From Oyez:
Facts of the case
K. Leroy Irvis, a black man who was a guest of a white member of the Moose Lodge No. 107, was refused service at the club's dining room because of his race. The bylaws of the Lodge limited membership to white male Caucasians. Irvis challenged the club's refusal to serve him, arguing that the action of the Pennsylvania liquor board issuing the Lodge a license made the club's discrimination "state action."
Question
Did the discriminatory practices violate the Equal Protection Clause of the Fourteenth Amendment? [See casebook p. 1162: "While the principle is easily stated, the question of whether particular discriminatory conduct is private, on the one hand, or amounts to “state action,” on the other hand, frequently admits of no easy answer. . . ."]
Conclusion
No. In a 6-to-3 decision, the Court held that the Moose Lodge's refusal to serve food and beverages to Irvis because he was black did not violate the Fourteenth Amendment. The Court noted that the state action doctrine did not necessarily apply to all private entities that received benefits or services from the government; otherwise, the Court reasoned, all private associations that received electricity, water, and fire protection would be subject to state regulation. The Court found that the Moose Lodge is "a private social club in a private building," and thus not subject to the Equal Protection Clause.

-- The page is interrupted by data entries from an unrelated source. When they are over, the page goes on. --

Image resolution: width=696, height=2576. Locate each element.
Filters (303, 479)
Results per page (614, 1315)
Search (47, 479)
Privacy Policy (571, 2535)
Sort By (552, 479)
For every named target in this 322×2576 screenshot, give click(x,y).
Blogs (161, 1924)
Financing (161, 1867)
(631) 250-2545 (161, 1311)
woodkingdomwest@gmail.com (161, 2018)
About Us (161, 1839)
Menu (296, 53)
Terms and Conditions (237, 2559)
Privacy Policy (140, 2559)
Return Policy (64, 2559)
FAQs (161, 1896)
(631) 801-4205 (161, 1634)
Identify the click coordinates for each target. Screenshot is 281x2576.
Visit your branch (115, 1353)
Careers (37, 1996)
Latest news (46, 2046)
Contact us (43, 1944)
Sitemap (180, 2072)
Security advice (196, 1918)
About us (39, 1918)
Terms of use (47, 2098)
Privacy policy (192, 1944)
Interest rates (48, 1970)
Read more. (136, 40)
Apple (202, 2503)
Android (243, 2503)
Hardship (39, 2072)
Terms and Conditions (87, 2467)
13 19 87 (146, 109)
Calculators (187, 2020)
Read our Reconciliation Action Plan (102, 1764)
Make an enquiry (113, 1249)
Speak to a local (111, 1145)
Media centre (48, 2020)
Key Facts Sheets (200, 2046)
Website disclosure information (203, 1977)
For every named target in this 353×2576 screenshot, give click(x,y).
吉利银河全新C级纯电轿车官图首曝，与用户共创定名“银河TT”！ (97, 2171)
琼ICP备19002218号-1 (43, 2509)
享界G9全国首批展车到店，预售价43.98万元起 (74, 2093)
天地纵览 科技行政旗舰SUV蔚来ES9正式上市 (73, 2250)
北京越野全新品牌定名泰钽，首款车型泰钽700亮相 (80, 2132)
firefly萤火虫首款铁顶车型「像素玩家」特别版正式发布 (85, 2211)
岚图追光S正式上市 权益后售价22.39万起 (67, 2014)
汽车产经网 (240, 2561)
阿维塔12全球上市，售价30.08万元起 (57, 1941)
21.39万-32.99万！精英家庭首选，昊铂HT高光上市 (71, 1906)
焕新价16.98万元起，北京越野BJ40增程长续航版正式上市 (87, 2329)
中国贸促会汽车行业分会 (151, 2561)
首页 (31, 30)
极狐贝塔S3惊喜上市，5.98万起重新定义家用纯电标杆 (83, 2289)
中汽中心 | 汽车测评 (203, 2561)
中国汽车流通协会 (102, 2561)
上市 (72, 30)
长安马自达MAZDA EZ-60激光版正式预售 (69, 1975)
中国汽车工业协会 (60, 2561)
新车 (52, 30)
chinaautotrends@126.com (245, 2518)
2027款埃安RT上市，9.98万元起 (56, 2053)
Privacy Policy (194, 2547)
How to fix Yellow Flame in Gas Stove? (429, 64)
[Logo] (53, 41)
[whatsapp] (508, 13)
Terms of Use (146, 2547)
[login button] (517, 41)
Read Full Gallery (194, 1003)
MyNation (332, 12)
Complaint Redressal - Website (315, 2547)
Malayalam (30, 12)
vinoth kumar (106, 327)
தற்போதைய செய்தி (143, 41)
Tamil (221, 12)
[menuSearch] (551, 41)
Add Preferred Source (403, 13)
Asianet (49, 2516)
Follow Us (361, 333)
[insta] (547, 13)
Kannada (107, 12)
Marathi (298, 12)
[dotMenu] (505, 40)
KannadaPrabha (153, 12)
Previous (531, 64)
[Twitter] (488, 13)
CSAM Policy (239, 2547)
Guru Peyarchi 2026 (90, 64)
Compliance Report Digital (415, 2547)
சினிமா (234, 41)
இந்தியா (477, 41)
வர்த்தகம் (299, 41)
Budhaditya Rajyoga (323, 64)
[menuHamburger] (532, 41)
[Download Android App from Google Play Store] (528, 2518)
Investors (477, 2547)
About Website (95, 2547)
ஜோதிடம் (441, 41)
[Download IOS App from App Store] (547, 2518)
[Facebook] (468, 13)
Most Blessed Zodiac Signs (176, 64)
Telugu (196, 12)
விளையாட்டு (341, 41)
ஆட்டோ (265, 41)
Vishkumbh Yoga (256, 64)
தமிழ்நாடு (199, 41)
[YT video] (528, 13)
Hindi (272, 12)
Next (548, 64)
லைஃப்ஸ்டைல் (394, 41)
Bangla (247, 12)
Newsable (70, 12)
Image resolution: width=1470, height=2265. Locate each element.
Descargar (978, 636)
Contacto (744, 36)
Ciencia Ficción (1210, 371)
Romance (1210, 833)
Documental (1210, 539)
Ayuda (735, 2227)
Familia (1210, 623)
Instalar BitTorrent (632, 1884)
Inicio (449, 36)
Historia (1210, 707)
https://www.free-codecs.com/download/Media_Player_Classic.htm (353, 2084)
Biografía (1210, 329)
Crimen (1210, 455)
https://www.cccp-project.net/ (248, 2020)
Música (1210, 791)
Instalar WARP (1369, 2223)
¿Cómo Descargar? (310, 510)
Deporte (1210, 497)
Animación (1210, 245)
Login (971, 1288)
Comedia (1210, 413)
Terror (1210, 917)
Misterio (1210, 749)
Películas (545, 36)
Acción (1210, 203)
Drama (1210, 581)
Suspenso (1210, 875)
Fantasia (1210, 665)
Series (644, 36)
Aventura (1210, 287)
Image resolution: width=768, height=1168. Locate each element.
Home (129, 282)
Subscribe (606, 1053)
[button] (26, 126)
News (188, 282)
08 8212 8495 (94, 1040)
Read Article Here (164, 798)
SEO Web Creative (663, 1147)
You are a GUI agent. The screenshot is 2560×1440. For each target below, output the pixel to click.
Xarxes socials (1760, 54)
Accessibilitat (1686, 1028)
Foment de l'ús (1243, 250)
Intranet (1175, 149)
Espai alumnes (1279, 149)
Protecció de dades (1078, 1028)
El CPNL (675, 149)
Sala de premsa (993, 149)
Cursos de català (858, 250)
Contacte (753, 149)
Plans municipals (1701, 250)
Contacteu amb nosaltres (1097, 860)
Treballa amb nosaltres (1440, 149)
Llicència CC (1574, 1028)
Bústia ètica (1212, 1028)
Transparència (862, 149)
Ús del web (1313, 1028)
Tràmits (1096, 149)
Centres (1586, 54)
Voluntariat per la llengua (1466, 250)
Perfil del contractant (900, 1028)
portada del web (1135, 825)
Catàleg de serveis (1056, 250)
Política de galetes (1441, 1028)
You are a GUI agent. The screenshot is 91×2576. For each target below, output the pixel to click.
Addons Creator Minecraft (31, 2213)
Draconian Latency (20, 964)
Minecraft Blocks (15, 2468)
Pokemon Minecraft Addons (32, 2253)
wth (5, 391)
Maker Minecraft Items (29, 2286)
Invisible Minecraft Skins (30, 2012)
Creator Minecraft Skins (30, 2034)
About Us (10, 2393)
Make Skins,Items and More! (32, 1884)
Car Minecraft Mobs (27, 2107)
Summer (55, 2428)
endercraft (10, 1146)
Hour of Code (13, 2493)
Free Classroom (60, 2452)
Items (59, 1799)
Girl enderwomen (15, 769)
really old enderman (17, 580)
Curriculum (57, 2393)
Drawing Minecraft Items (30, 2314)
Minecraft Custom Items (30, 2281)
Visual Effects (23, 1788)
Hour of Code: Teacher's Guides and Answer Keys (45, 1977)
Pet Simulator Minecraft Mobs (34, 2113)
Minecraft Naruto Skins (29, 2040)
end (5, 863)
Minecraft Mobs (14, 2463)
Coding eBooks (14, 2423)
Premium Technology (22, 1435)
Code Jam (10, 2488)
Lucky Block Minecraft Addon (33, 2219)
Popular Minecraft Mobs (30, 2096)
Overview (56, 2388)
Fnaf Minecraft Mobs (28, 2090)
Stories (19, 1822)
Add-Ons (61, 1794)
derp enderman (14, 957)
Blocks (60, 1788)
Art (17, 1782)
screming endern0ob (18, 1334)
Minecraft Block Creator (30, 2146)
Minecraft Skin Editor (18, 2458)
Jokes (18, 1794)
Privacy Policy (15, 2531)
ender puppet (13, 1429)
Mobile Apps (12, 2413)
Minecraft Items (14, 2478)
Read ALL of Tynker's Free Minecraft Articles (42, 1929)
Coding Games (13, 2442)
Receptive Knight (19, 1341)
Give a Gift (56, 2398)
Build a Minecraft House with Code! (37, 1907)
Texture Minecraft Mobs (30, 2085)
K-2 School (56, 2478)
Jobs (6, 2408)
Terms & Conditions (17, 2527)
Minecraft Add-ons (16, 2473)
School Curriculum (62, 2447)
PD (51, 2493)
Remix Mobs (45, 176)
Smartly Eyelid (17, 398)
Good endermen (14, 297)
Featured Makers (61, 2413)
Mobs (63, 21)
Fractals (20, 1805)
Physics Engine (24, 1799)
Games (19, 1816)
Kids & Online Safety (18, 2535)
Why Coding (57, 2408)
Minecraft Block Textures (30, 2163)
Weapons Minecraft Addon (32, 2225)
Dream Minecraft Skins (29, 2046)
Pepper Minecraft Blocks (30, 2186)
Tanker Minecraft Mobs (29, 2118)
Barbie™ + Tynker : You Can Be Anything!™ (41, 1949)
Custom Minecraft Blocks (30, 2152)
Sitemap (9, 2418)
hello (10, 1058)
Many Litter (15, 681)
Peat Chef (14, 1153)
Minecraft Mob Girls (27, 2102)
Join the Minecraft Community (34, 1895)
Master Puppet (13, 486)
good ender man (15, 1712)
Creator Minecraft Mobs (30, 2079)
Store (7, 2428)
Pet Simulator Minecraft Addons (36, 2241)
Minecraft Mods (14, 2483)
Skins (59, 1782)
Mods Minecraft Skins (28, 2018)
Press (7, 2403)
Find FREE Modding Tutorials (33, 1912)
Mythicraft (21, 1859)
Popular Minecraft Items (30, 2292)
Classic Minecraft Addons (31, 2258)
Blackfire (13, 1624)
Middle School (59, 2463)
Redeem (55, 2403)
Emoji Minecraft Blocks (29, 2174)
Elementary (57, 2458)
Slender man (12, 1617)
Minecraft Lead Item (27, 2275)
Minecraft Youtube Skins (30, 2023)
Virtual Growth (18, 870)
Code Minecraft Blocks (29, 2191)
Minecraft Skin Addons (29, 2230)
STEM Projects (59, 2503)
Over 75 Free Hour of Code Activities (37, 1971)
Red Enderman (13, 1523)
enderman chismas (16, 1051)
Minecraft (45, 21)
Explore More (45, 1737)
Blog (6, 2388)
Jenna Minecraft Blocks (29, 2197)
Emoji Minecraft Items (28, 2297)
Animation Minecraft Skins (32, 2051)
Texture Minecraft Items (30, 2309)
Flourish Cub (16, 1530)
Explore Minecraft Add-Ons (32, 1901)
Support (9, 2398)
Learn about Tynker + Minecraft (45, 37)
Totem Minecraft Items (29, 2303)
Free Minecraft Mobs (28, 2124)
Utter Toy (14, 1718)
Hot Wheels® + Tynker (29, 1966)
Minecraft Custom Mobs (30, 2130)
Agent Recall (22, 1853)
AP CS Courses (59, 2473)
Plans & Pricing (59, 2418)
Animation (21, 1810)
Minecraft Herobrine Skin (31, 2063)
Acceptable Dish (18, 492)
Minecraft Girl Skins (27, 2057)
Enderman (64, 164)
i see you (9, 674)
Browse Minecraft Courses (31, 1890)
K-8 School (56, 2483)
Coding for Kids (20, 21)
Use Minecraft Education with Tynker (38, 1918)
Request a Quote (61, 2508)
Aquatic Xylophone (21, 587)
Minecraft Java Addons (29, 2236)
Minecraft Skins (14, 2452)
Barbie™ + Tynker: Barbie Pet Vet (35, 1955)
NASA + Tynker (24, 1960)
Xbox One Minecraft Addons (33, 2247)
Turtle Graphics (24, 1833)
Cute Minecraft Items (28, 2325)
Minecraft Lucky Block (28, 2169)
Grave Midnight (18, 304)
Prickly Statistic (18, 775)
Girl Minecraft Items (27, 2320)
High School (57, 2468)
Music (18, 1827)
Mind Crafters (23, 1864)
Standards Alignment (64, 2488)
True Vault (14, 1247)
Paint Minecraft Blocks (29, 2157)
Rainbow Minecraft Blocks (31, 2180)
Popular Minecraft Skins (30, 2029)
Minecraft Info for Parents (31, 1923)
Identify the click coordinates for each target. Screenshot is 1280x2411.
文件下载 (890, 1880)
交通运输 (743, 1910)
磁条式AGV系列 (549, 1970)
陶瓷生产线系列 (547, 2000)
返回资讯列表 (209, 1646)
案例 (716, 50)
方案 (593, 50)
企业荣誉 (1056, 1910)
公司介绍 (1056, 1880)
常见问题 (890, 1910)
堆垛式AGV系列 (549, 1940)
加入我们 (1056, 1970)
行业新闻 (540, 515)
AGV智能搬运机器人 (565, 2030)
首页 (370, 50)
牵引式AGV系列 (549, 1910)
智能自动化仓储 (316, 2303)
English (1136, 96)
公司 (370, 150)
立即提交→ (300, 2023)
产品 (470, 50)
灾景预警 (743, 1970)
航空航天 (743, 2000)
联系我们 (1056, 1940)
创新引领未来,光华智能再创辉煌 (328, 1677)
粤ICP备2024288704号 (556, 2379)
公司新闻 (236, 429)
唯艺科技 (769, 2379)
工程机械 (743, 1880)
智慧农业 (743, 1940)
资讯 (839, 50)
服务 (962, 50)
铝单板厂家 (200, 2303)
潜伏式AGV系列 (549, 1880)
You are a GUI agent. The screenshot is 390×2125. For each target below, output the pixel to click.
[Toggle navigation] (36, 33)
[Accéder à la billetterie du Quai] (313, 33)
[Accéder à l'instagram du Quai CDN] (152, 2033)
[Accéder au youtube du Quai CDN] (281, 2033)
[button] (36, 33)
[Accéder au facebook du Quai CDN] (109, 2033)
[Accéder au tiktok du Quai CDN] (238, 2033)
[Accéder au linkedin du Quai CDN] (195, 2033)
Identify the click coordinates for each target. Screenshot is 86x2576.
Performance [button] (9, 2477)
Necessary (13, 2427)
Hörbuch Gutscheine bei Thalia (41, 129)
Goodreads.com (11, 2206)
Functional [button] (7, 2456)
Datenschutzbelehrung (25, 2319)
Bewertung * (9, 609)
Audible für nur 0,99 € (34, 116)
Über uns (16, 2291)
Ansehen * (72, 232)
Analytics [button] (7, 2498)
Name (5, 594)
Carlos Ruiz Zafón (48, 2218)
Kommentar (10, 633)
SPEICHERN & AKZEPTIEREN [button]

How is this case different from Burton? See p. 1163: "In short, while Eagle was a public restaurant in a public building, Moose Lodge is a private social club in a private building."
Justice Douglas points to the "scarcity" of liquor licenses as a factor pointing toward state action. Thoughts? What about a private club that limits membership to persons holding certain ideological beliefs, say a club that limits membership to socialists or libertarians? If granted a liquor license, must they refrain from discriminating on the basis of ideological viewpoints under the theory of the dissent?